Curative Surgery: Surgery for cure of cancer is used in most of the solid cancers of the body e.g. cancers of the head & neck, salivary glands, thyroid, breast, lung and esophagus, liver, gastro-intestinal tract, kidney, urinary bladder and prostate, ovary, uterus and cervix, bone and soft tissues, external genitalia, etc. In a number of these cases, surgery may be followed by further treatment with radiation or chemotherapy to consolidate the gains.

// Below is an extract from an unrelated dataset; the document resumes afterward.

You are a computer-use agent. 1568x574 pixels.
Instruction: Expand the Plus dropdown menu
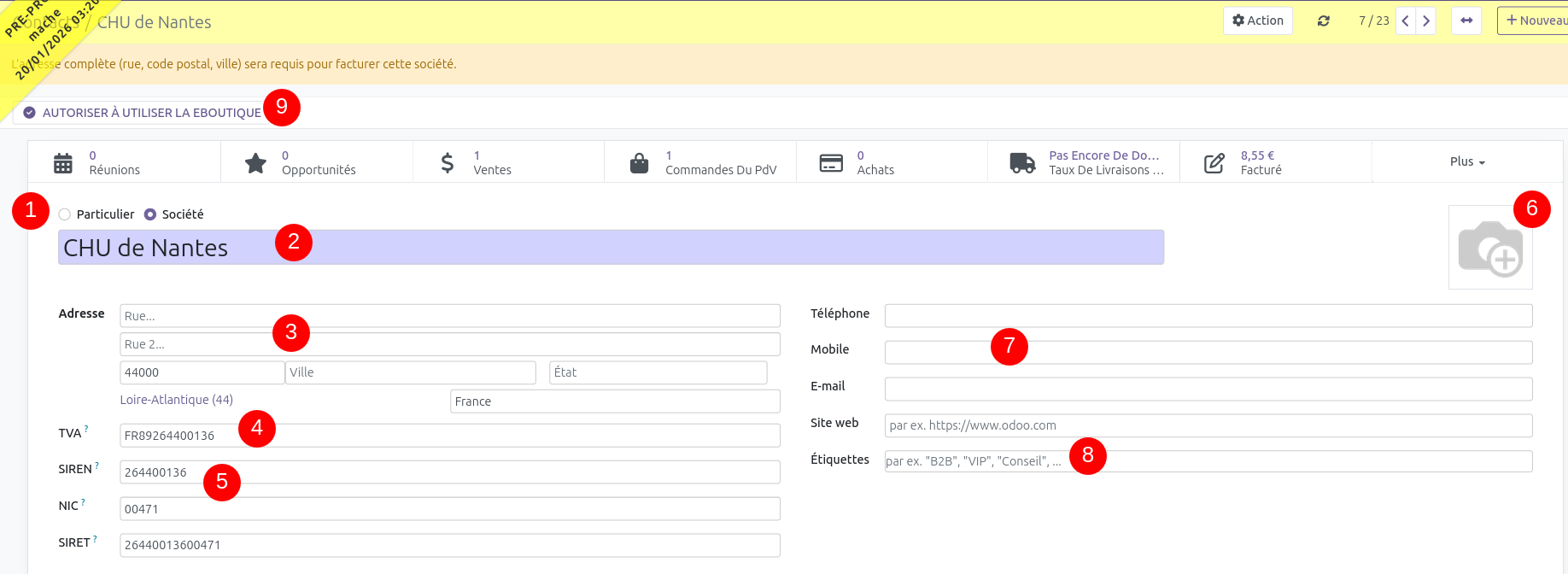tap(1466, 161)
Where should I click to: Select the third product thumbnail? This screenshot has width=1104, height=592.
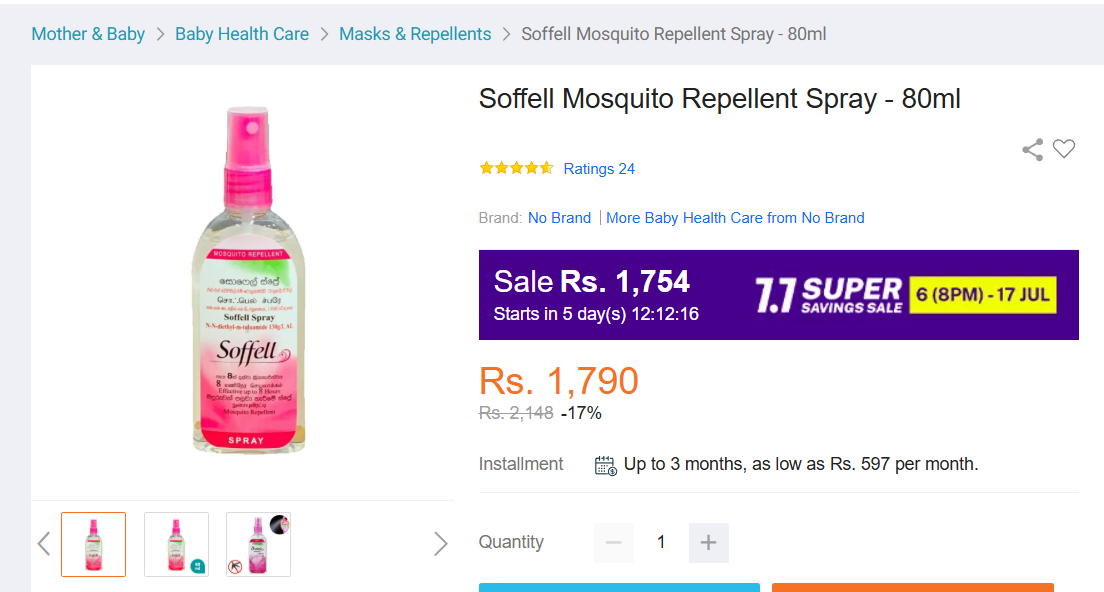pyautogui.click(x=258, y=544)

Supportive and Palliative Surgery: Sometimes, surgery is required for relief of symptoms without cure of disease. Tracheostomy, feeding gastrostomy and jejunostomy, colostomy, and many such surgical procedures are carried out to provide relief of symptoms and be lifesaving without curing the disease. Surgery can also be done for control of bleeding from the tumor. Venous access surgery like placement of venous ports makes it easier for medical oncologists to do repeated administration of chemotherapy without causing distress to the patient. Arterial ports may be placed for intra-arterial chemotherapy.

Is cancer surgery very costly?

It is not so. In fact, a surgery carried out for cancer of any part is no more costly than a similar surgery carried out for non-cancerous diseases of the same area of body. Today, surgery for breast cancer is carried out at DCHRC at about the same cost as the surgery for gall bladder stones. There are a number of major surgical procedures in cancer surgery that are more extensive that surgery for non-cancerous diseases. In such cases, longer hospital stay may also be required and the overall cost of treatment may be slightly higher. Overall, at DCHRC, our objective is to minimize the hospital stay and treatment costs for the patients. With this in mind, one of the approaches followed is to minimize pre-operative hospital stay. Patients are many times called in the morning of surgery for admission if they do not have significant medical illness or do not need pre-operative preparation. Similarly, post-operative care is standardized to minimize post-operative hospital stay.